Gather each line below that contains the word "grid", and copy every one of them in full.
--- start of ENTRIES SHOWN ---
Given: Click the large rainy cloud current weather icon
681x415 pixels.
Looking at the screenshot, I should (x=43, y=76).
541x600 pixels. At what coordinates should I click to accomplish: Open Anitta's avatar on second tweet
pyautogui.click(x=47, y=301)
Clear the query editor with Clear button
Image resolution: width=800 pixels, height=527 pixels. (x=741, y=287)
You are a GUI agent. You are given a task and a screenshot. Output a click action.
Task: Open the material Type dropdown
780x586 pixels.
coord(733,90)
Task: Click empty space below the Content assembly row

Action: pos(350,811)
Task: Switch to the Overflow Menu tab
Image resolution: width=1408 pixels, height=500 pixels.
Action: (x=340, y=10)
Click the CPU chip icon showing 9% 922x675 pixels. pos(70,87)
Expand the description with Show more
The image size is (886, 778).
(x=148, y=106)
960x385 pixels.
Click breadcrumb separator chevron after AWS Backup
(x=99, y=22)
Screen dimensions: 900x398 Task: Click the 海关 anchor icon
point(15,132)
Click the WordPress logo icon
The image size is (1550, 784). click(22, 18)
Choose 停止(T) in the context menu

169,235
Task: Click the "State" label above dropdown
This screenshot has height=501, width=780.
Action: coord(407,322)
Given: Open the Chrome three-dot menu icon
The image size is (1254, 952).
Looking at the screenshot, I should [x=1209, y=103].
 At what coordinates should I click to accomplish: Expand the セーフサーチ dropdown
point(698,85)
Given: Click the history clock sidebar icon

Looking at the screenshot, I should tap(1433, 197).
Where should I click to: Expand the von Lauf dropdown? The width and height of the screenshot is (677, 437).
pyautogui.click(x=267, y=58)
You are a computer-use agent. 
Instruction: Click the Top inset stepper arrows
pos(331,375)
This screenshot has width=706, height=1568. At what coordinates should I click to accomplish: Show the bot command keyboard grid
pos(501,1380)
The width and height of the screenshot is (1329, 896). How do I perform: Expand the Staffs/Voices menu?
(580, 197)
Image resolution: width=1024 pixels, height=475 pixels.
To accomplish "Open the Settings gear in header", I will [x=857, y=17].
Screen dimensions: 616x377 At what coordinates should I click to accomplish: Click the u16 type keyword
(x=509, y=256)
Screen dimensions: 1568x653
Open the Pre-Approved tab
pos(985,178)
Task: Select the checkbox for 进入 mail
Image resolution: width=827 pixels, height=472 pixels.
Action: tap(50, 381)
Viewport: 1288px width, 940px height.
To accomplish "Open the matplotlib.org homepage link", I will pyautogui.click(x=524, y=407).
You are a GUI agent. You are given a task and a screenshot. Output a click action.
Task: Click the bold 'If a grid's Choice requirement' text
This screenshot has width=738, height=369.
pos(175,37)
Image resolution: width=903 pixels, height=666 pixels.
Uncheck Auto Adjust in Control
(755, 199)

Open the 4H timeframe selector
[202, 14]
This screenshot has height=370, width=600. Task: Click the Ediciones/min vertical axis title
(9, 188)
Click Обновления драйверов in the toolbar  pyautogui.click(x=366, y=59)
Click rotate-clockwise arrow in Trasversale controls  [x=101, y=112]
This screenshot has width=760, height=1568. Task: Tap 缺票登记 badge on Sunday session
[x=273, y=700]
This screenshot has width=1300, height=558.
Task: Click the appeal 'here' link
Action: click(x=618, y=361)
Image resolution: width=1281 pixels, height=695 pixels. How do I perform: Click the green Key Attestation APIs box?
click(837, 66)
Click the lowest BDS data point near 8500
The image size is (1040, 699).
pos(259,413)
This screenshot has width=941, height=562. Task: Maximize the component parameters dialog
--- end of ENTRIES SHOWN ---
**ANSWER TO THIS PROBLEM:**
This screenshot has width=706, height=1568. At what coordinates should I click to accomplish: Show the bot command keyboard grid
Task: Click the bold 'If a grid's Choice requirement' text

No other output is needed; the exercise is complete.